• **DATA TO USE**:
+ + +

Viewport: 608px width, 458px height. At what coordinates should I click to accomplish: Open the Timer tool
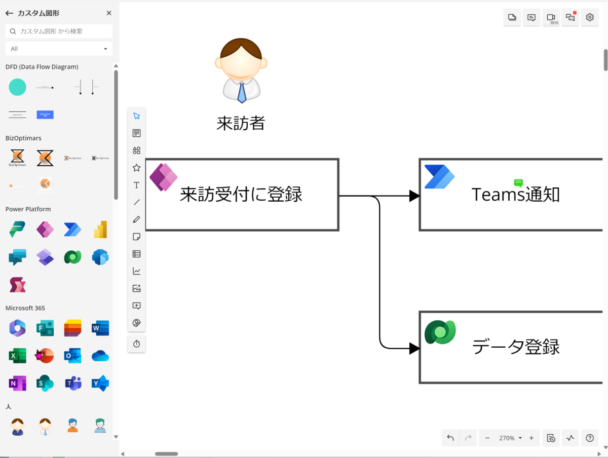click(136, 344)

+ + +

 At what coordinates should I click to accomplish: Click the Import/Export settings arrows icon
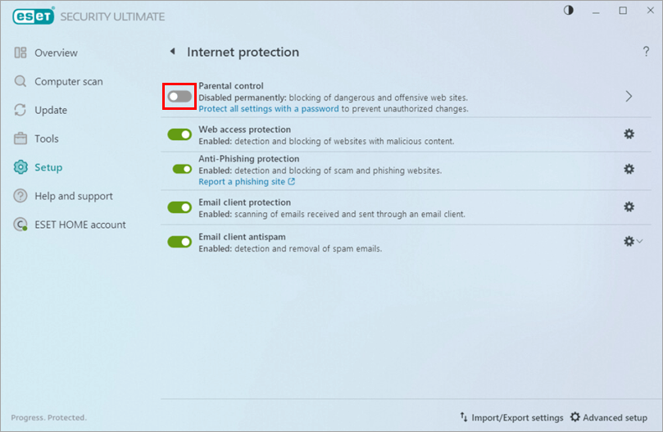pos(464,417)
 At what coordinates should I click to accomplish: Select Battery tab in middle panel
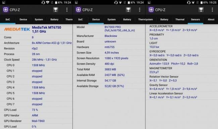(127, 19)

+ + +

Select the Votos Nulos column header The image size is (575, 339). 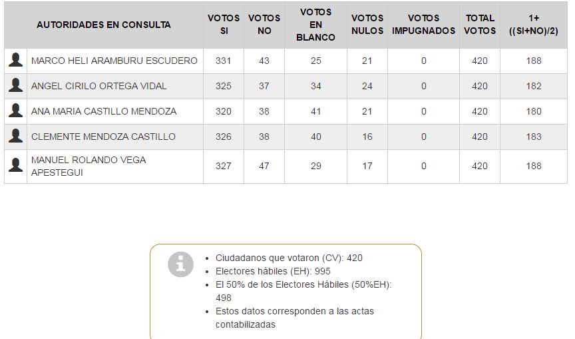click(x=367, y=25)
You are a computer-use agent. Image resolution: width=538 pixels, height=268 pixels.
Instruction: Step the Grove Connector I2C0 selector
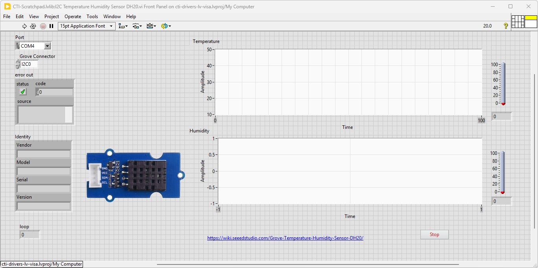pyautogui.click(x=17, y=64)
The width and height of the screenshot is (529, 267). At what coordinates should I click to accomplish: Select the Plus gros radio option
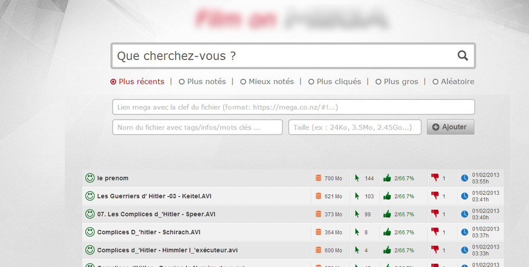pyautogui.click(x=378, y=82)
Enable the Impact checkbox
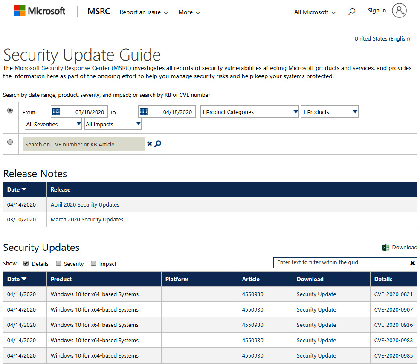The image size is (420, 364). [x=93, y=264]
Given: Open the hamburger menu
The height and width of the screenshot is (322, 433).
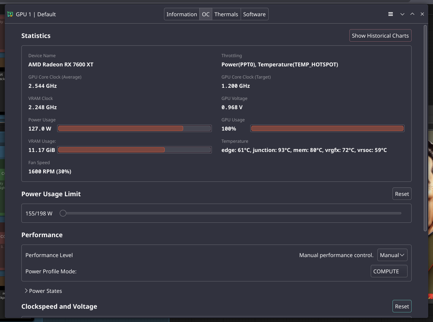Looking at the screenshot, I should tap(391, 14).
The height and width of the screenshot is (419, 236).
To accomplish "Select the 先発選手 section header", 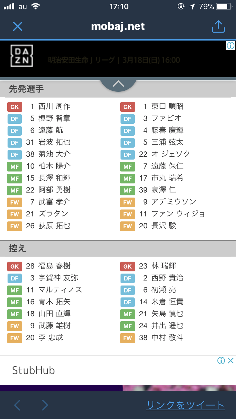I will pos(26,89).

+ + +

• **EXERCISE GOAL**: Go down the entries above from the line containing "You are a computer-use" to the line containing "Given: Open the hamburger menu" and write out each line exactly, leaving pictures out.

• **ANSWER AREA**:
You are a computer-use agent. Image resolution: width=538 pixels, height=268 pixels.
Instruction: Step the Grove Connector I2C0 selector
pyautogui.click(x=17, y=64)
The width and height of the screenshot is (529, 267). At what coordinates should I click to accomplish: Select the Plus gros radio option
pyautogui.click(x=378, y=82)
Enable the Impact checkbox
The image size is (420, 364). [x=93, y=264]
Given: Open the hamburger menu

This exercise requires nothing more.